Les comités de quartier (700 comités locaux à Khartoum et 3 000 à travers le pays selon les estimations) étaient les porte-flambeaux de l’esprit de la révolution. Cette nouvelle « anti-structure » n’a pas été officialisée, mais c’était une vision fugace d’un nouveau contrat social où les différentes classes et groupes nationaux pouvaient s’unir.

Pendant ce temps, le parti de la Oumma nationale a suivi une tradition adoptée en 1964 et 1985, consistant à chercher à empêcher toute mobilisation populaire en concluant un accord avec l’armée. 

Hemeti, le Yémen et les Saoudiens

Une personnalité clé parmi les dirigeants de l’armée après l’éviction de Béchir a été Hemeti, adjoint et rival de Burhan, ancien dirigeant de la milice des FSR originaire du Darfour, qui s’était enrichi avec le boom de l’or et la guerre au Yémen.

La contre-insurrection basée sur les milices au Darfour sous Béchir avait créé un « instrument monstrueux échappant au contrôle de son créateur. Au bout du compte, Hemeti était le Brutus de Béchir-César ».

Les FSR ont joué un rôle important dans le conflit au Yémen, lequel s’est révélé très lucratif pour les commandants des milices – Hemeti percevait les salaires des combattants en devise forte et payait les soldats en livres soudanaises, ce qui lui a permis ainsi qu’à d’autres dirigeants de milices de réaliser des profits personnels.

Le général soudanais Abdel Fattah al-Burhan salue des soldats tandis qu’il participe à un exercice militaire dans la zone de Maaqil, dans l’État du Nil, le 8 décembre 2021 (AFP/Ebrahim Hamid)
Le général soudanais Abdel Fattah al-Burhan salue des soldats tandis qu’il participe à un exercice militaire dans la zone de Maaqil, dans l’État du Nil, le 8 décembre 2021 (AFP/Ebrahim Hamid)

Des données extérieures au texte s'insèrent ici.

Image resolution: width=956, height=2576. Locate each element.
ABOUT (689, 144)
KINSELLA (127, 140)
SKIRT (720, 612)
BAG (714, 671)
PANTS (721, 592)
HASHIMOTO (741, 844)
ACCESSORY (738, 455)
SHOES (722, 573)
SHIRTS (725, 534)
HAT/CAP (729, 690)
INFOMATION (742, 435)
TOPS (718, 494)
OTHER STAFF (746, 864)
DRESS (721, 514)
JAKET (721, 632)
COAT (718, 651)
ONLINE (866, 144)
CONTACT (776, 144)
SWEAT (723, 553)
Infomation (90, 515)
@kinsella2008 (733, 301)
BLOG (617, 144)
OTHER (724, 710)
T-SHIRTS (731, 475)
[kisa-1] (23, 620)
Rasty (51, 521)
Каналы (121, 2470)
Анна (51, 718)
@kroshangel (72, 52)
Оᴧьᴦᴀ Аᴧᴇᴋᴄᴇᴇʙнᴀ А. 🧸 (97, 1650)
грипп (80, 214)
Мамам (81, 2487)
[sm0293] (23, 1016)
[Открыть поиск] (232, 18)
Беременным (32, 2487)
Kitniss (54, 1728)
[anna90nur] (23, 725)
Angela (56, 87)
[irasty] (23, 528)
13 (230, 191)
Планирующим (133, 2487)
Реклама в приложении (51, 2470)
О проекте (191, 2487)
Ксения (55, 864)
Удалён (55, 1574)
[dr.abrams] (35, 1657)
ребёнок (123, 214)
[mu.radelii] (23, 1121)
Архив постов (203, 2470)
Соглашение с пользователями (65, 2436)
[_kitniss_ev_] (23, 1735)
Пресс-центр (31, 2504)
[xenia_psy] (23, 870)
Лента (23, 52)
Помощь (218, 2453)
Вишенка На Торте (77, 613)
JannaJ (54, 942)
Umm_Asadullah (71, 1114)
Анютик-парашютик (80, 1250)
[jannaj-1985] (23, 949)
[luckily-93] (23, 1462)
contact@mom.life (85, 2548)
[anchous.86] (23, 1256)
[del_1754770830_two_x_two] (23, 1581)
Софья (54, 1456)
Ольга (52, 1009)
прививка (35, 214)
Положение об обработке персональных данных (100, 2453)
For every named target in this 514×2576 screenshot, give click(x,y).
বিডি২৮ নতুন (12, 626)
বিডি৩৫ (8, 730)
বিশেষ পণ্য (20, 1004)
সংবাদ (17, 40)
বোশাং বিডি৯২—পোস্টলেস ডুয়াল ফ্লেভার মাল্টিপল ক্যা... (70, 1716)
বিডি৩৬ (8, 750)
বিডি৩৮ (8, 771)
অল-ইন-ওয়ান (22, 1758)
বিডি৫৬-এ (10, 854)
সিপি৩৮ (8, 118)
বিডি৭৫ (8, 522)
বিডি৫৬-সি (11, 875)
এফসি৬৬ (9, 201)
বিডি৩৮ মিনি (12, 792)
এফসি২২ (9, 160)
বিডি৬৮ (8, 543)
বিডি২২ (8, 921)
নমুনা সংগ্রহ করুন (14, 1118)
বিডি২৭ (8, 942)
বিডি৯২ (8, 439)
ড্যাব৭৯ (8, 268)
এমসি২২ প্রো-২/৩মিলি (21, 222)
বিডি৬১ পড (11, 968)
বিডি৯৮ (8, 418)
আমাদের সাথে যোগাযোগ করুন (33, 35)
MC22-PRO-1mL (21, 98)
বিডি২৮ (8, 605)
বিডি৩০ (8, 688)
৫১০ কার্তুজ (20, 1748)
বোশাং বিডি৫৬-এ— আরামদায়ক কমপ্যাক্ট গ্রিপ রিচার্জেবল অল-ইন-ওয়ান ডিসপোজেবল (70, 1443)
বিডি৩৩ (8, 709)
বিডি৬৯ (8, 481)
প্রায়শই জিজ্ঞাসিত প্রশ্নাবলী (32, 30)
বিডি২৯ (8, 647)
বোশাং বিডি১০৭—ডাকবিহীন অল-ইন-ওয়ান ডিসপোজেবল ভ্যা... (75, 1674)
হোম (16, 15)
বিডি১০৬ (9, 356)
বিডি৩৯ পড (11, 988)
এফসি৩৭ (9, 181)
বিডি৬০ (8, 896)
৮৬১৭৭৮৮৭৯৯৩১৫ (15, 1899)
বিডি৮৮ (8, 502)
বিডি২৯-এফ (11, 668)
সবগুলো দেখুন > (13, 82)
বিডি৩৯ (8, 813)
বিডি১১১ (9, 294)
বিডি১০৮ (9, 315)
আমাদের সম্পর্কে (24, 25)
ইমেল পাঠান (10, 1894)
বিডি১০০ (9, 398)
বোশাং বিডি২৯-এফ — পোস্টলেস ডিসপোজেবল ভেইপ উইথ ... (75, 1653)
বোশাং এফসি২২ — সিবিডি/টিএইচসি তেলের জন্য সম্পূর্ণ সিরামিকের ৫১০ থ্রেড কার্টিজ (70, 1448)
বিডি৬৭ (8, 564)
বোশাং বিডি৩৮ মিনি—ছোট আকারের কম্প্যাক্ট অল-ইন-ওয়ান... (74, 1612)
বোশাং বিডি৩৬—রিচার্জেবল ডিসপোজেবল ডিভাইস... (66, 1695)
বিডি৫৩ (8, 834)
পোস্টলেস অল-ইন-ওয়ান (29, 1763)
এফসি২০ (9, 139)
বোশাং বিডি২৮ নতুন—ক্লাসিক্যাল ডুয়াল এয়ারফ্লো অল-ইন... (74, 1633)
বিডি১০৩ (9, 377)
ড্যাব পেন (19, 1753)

Les recruteurs émiratis et saoudiens ont coopéré avec les commandants des FSR pour engager des miliciens du Darfour qui allaient devenir la plus grande force au service de la coalition menée par les Saoudiens.

Le Soudan a également conservé des liens avec la Turquie et le Qatar. Ces deux pays ont fourni des investissements directs, notamment les Turcs avec la réhabilitation du port de Suakin. Cependant, Hemeti a fait le pari que les pouvoirs hostiles aux islamistes dans la région, emmenés par les Émirats arabes unis et l’Arabie saoudite, allaient sortir vainqueurs et il a donc rompu l’équilibre entre les deux camps auquel était parvenu Béchir. 

Lorsque Hemeti a signé la déclaration constitutionnelle avec les dirigeants civils en octobre 2019, il l’a brandie au-dessus de sa tête mais à l’envers. C’était de mauvais augure.

L’armée et les FSR s’efforçaient de s’emparer des mécanismes de contrôle semi-secrets hérités de l’agence de renseignements soudanaise, la NISS, notamment son nébuleux empire commercial.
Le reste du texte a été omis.